So, as a whole New Years Eve is always busy for restaurants. As I mentioned earlier depending on the establishment it can be the busiest day of the year. Restaurants can have a special menu, or specials to ring in the celebrating.
ORSO in the summertime on a busy night going full tilt will do 375 to 400 dinners.
For NYE we opened at 4pm, and stayed open until people stopped showing up... with bursting balloons and festivities at the bar.
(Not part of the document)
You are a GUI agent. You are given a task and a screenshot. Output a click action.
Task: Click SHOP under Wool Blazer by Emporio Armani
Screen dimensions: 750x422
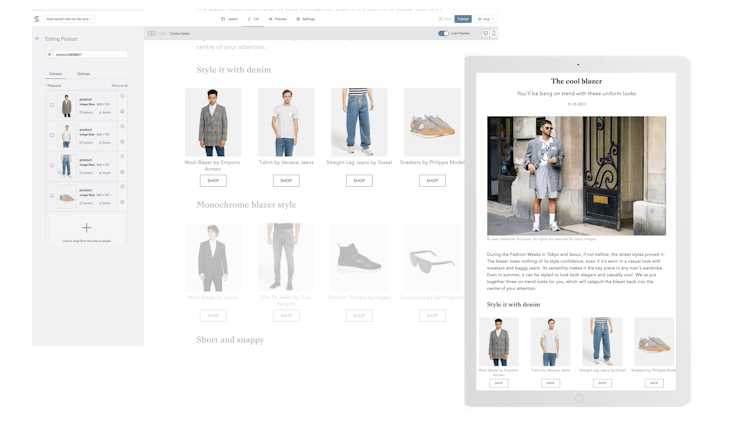click(x=213, y=181)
For specials this year:
*Cinnamon and juniper dusted quail, grilled over green lentils, root vegetables and pernod crema
*Rustic country pate with a juniper apple butter and crostini
*Half duck, oven roasted with parsnip thyme bread pudding, braised red cabbage and berry vinaigrette
*Petite filet, potato celeriac gratin with an alaskan steak sauce and green beans.
My week started on the 29th, monday, after getting inventory done, I made 3- 2 inch hotel pans of potato celeriac gratins, cleaned and brined the ducks(removed and buttermilk soaked the duck livers for the pate)
Tuesday the 30th- Day crew roasted the ducks(24 of them) deboned and portioned them for execution, cleaned and portioned 125# of beef tenderloin, made braised red cabbage and prepped the Alaskan steak sauce(a homemade worsteshire sauce with birch syrup)
I, and another line cook prepared the pate'(three terrines) apple butter, blueberry vinaigrette, parsnip bread pudding. We also made a chicken gumbo with reindeer sausage and hoppin' John with greens (brings good luck in the New Year) .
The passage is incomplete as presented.